Oppure si accetta la verità più scomoda: esistono democrazie che convivono con pratiche di apartheid, colonizzazione e annientamento. Democrazie che votano ma non riconoscono l’uguaglianza; che parlano di libertà ma censurano; che invocano sicurezza mentre puniscono l’esistenza stessa di un popolo.

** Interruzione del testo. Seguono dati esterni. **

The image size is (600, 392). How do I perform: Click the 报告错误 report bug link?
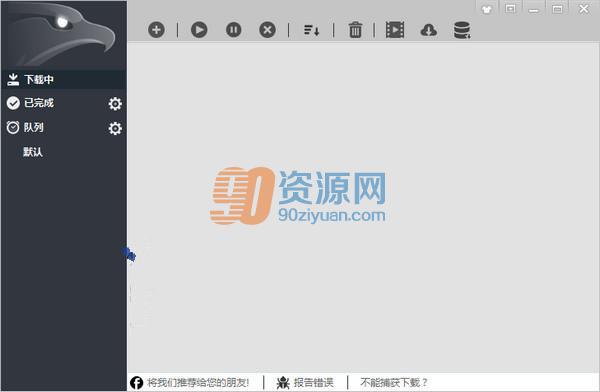click(305, 382)
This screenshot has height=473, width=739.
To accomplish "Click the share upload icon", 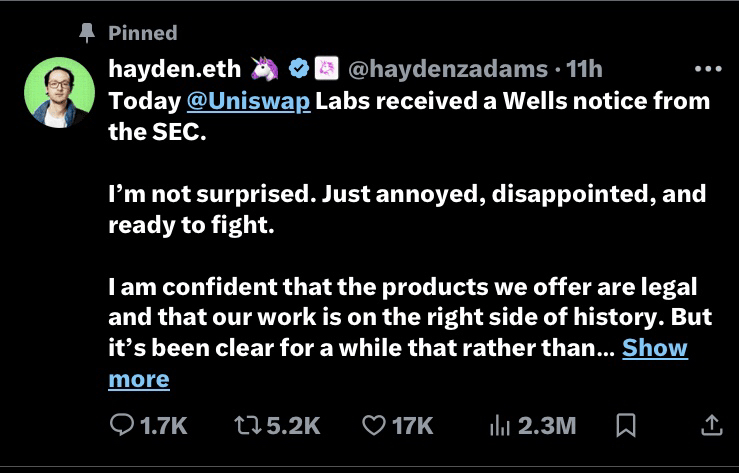I will pos(712,425).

Ed è qui che l’Occidente non è spettatore: è complice. Perché la formula “unica democrazia del Medio Oriente” non descrive Israele. Descrive la disponibilità occidentale a chiamare civiltà ciò che conviene e a chiamare “controversia” ciò che dovrebbe scandalizzare.


Fonti essenziali
Basic Law “Israel – The Nation State of the Jewish People” (Knesset):
Rapporti e analisi su apartheid e supremazia:
Censura militare e dati 2024 (+972 Magazine):
Analisi su informazione e guerra, citazione Hasson (CPJ):
Estensione “Al Jazeera Law” fino al 2027:
Disegno di legge sulla pena di morte, prima lettura (novembre 2025):
Violazioni post-cessate il fuoco e dati ONU/UNRWA-OCHA:
Cronaca su uccisioni a Gaza dopo la tregua (dicembre 2025):
Attacchi dei coloni in Cisgiordania (dicembre 2025):
Nuove regole di registrazione ONG e allarme MSF:

Note finali
Nel dibattito pubblico occidentale, il “cessate il fuoco” viene spesso trattato come un finale: proprio per questo, documentare ciò che continua dopo la tregua è decisivo. La realtà che non viene mostrata non scompare, semplicemente smette di pesare sulle coscienze.